Und sie demonstrieren zudem einen Lebensgrundsatz, der sie als Christinnen und Christen identifizierbar macht. Dieser Grundsatz lautet: Als von Jesus Christus um einen Tisch eingeladen und versammelt, sind wir eingeladen, die zu versammeln, die sich nach mehr sehnen als nur nach dem, was von Menschenhand gemacht werden kann!
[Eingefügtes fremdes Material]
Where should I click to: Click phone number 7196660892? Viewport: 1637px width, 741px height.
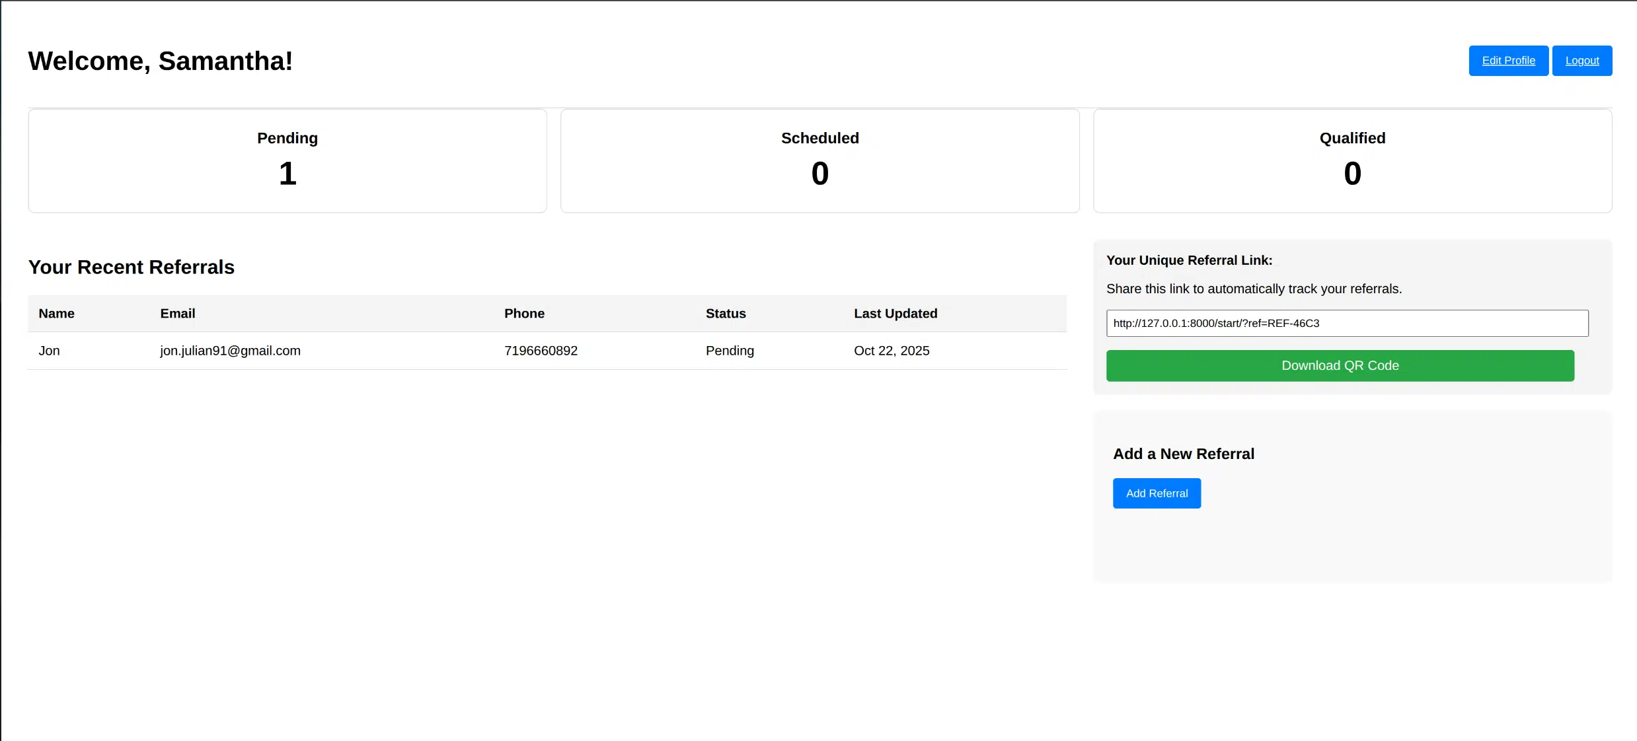[541, 351]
Wir versammeln Menschen an einen Tisch, ungeachtet ob sie uns gefallen oder nicht, einfach nur mit der Begründung, weil Gott für jeden Menschen einen Platz an seinem Tisch freigehalten hat und uns bittet, diesen Platz den Menschen anzubieten.

Sich in aller Öffentlichkeit zu diesem Gott, der Menschen um sich versammeln will, zu bekennen – auch das bedeutet Mut zu haben: den Mut zu jedem Menschen, egal wie er sich mitbringt, weil Gott sich jedem Menschen zumuten will; den Mut, sich mit anderen Meinungen, Erfahrungen und Kulturen auseinanderzusetzen, weil Gott die Vielfalt in der Einheit liebt; und es bedeutet auch den Mut zu sich selbst, weil Gott auch uns gerufen hat, damit wir vorkommen, wie wir heute sind, und doch auch fähig, uns zu verändern.

So werden wir immer Demonstrierende bleiben, die auf das uns Heilige zeigen, auf Gott in Jesus Christus, uns zum Essen nahe – in geteiltem Brot.
So werden wir immer Demonstrierende bleiben, die auf das uns Heilige zeigen und selbst gerufen sind, Heil in purer Menschenfreundlichkeit erfahrbar werden zu lassen.

Für Gott demonstrieren bedeutet: Demonstrant der Menschenfreundlichkeit Gottes zu sein.